# Task instructions:
A. Answer these questions about the essay on smell below:
(i) How many distinct scents can the human nose detect, according to the Rockefeller University study?
(ii) Which smell sent the writer back to the salt water pool in Lake Worth, Florida?
(iii) How many pages long is the book the writer bought from the Maryland Archives?
B. Return, word for word, everything in the essay on smell below from "When one stops" down to "visualize those images.".

# Page extract:
[Start of Attachment]

When one stops to think about it, writing and reading are preposterous endeavors. With straight lines of rune-like ink squiggles, the writer creates landscapes, events, emotions, and personalities. Readers who most likely have never met the writer, then visualize those images.
Bringing all the human senses– sight, hearing, taste, touch, and smell— into the writing process makes that sort of mind meld possible. Of the five, smell is the oldest and most evocative. A study done by researchers at Rockefeller University found that the human nose can detect one trillion distinct scents. Even if they’re off by a few million, that’s impressive.
As part of the limbic system, smell is located front and center in the primitive part of the brain, along with memory and emotion. You may have had the experience of an odor bringing up a brief but intense image of something from your past. For instance, dusty carpets and grandmothers’ houses often are mentioned as olfactory memory connections. Opening a bottle of sunscreen once propelled me back to Puerto Escondido, Mexico. Alas, the scent only got me into the drugstore where I had bought lotion, and not onto the beach.
I had better luck with the smell of Clorox. It sent me back fifty years to the salt water pool across from the public beach in Lake Worth, Florida. (Seen in the photo above). They must have spiked the pool with chlorine as a disinfectant. When I opened the Clorox bottle I felt, for a few seconds, the sun and the salt drying on my arms. I heard the laughter and splashing of the other kids.
I’ve only taken that bleach-induced micro-trip to the Lake Worth Casino Pool one time, but I’ll never forget it.
Conveniently for the writer of historical fiction, the past was smelly. Really smelly, which gives plenty of opportunities to engage the reader’s olfactory super-power. While researching Mary’s Land, I discovered that the English who settled Lord Baltimore’s colony considered bathing unhealthy. They thought the oil in their skin protected them from disease. It’s recorded that King James II never bathed, and he developed a waxy surface. I imagine his servants giving his carnauba finish a good buffing with a clean soft cloth.
While I was researching Mary’s Land, the folks at the Maryland Archives cheerfully sold me a copy of this over-sized, 569-page book with thirteen years of Provincial Court records transcribed and indexed. It contains detailed lists of the goods and chattel, every pewter spoon and porridge bowl, left in wills, but nowhere are chamber pots mentioned, nor privies.
I can understand the lack of privies. Who would want to go out after dark into a wilderness full of bears, wolves, panthers, and a variety of supernatural critters? When I asked a historian about the lack of chamber pots she said, “You could grow anything in the dooryards.” Why? People relieved themselves there, making the soil well fertilized.
In putting together a glossary of 17th-century words for body parts, bodily functions, and epithets, my favorite term for human excrement (separating it, perhaps, from feces of a lower ilk), is “sir reverence.” Folks back then considered stepping in sir-reverence to be fortuitous, or as they put it, “Shitten luck is good luck.”
The term was also used as a unit of measure: “as far as a pig can smell a sir-reverence.” And a “flying pasty” was sir-reverence wrapped in paper and thrown over a neighbor’s wall.
Speaking of sanitation, don’t get me started on lice. They were so thick aboard ship, a walk across the deck was accompanied by the sound of them crunching underfoot. They were referred to as “black cattle,” “a gentleman’s companion,” or “Scotch grays.”
Thomas Becket was murdered in December of 1170. For the viewing in the Cathedral, he was laid out in the nine layers of clothing he had worn when alive. As the corpse cooled, the top layer of clothes began to shimmer and quake with thousands of lice and fleas coming to the surface. Mourners in the front rows rushed to get out of the way before they inherited Becket’s extensive herd of black cattle.
Thomas Becket lived almost 500 years before the settlement of Maryland, but half a millennium had not improved sanitary conditions by the 17th century. My favorite comment about Mary’s Land is from a reader who said that after finishing each chapter he wanted to take a shower.
To me, it’s a successful collection of lines of ink squiggles that can take the reader back that far and that deep into another time and place altogether.
And a note about this photo: I had named the local pub Smythe’s Ordinary before I visited the re-creation of St. Mary’s City. Imagine my surprise when I drove down there and discovered that the tavern, seen in the picture, was named Smith’s.

[End of Attachment]

# Recorded information:
[Start of Attachment]

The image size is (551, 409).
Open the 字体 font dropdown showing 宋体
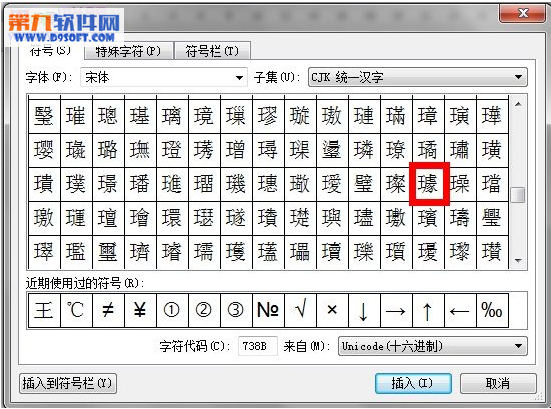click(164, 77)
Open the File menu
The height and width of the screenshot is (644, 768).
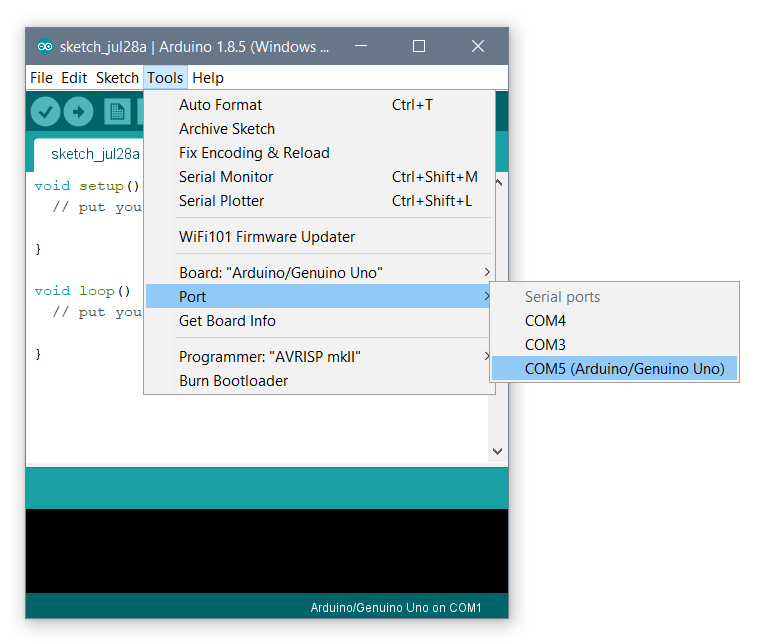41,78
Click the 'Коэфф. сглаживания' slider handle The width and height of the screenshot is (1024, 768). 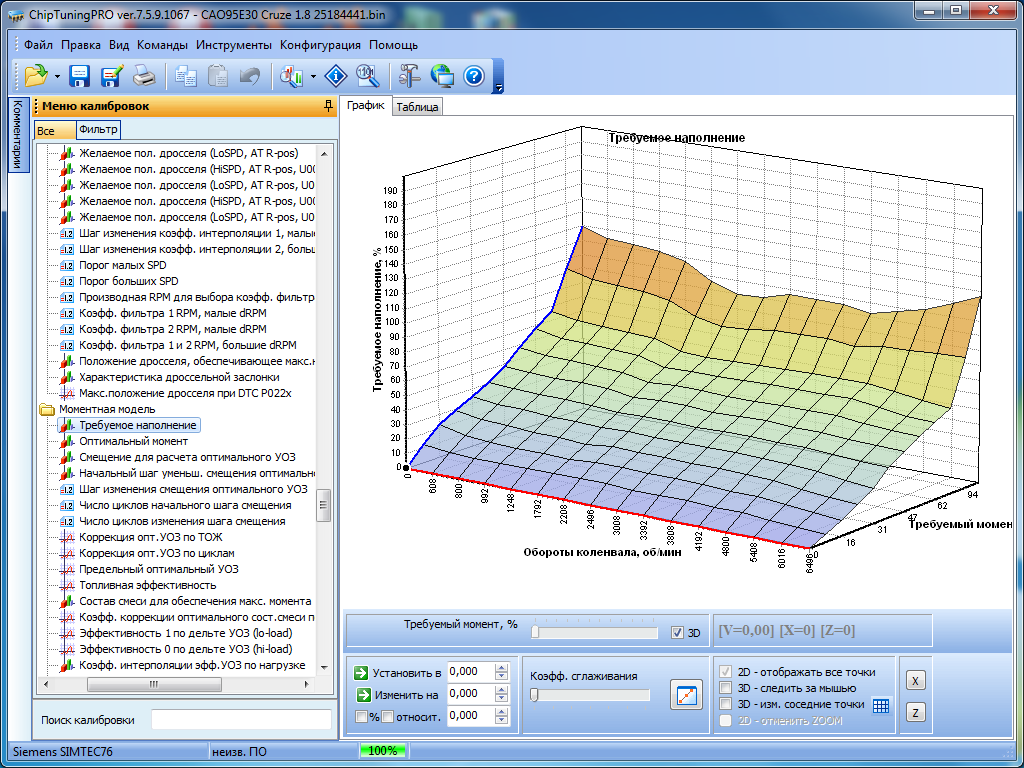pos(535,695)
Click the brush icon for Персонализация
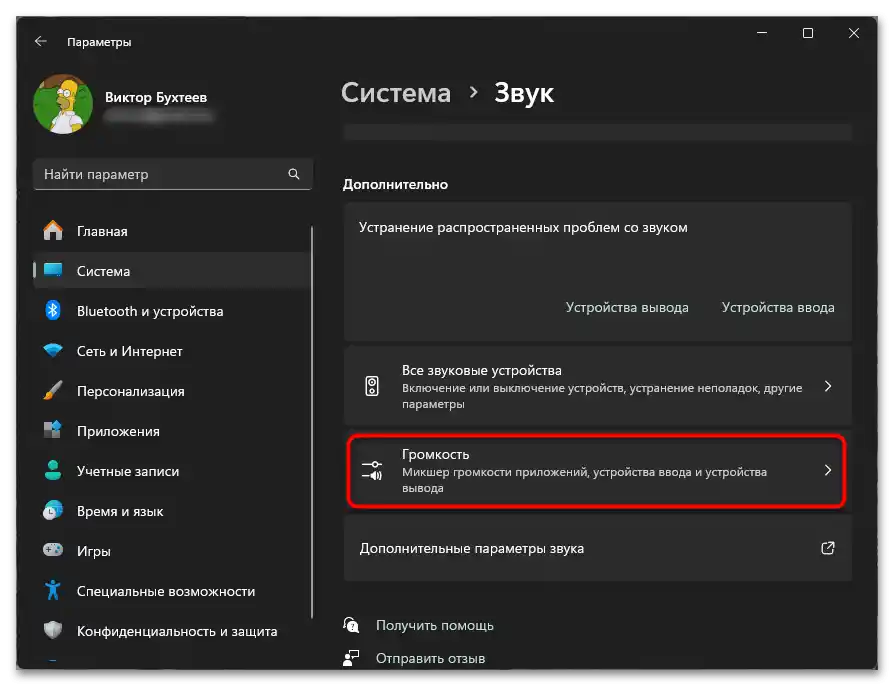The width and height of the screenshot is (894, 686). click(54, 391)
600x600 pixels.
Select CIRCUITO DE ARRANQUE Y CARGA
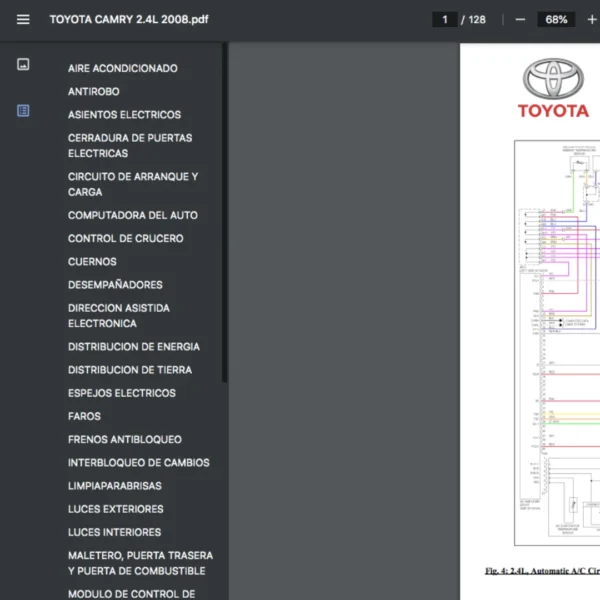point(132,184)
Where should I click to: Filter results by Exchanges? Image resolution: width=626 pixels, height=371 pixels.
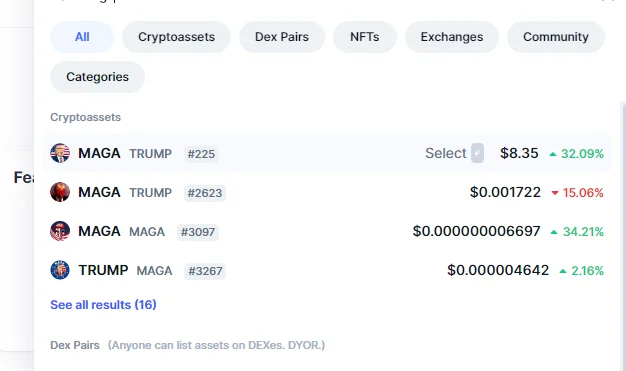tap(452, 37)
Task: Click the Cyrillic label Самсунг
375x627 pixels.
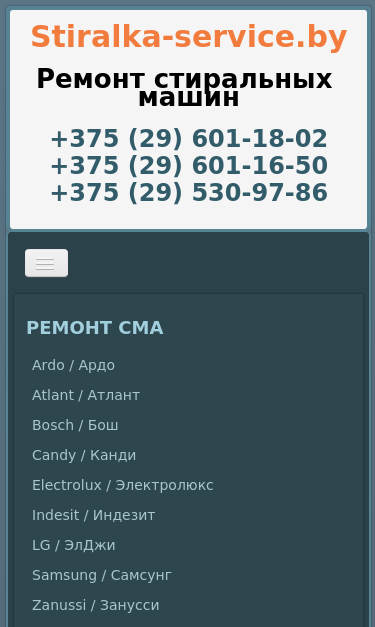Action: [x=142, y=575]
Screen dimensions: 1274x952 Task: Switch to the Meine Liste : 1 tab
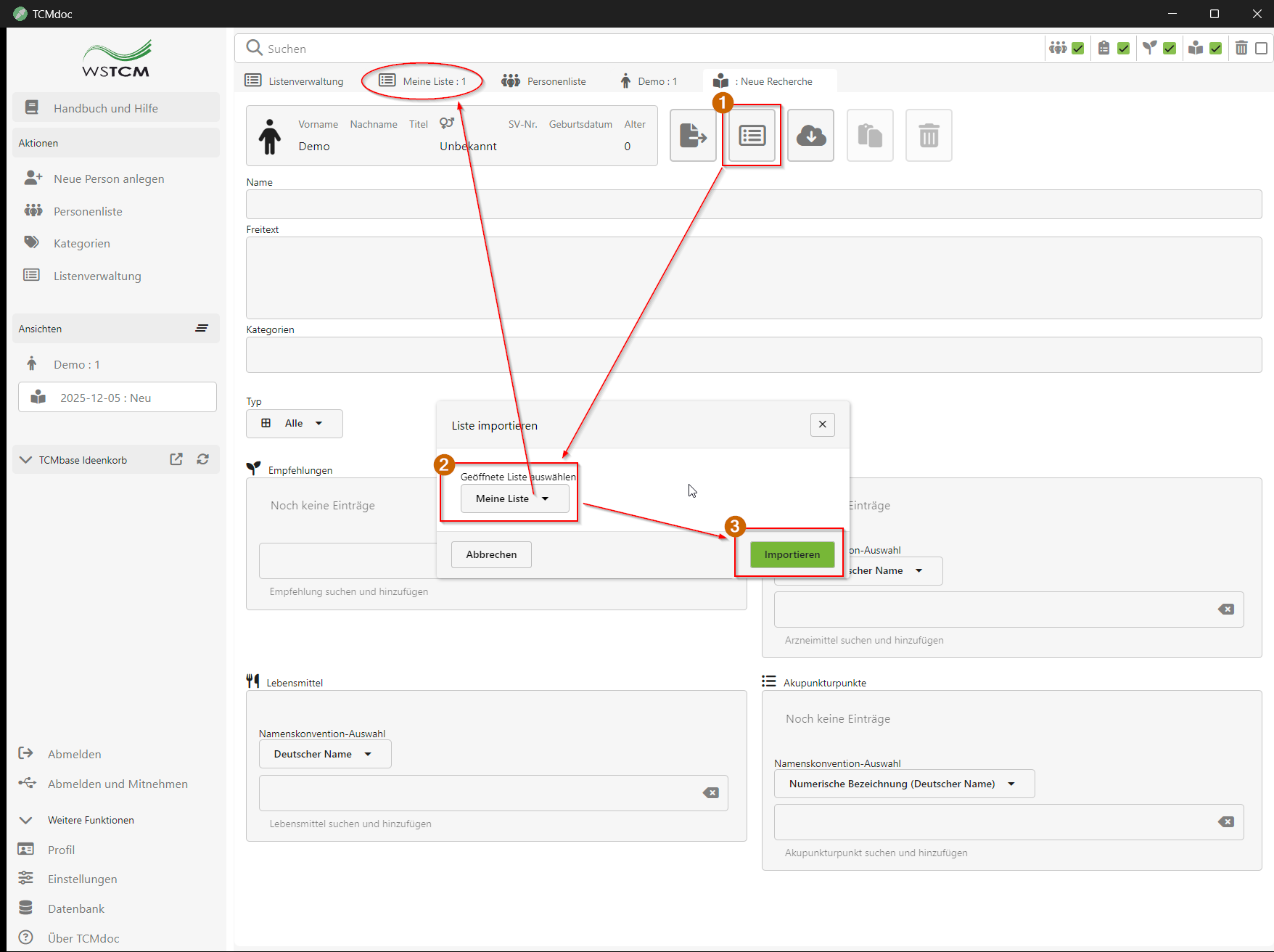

[End of Attachment]

# Results of the exercise:
A.
(i) One trillion.
(ii) The smell of Clorox.
(iii) 569 pages.

B.
When one stops to think about it, writing and reading are preposterous endeavors. With straight lines of rune-like ink squiggles, the writer creates landscapes, events, emotions, and personalities. Readers who most likely have never met the writer, then visualize those images.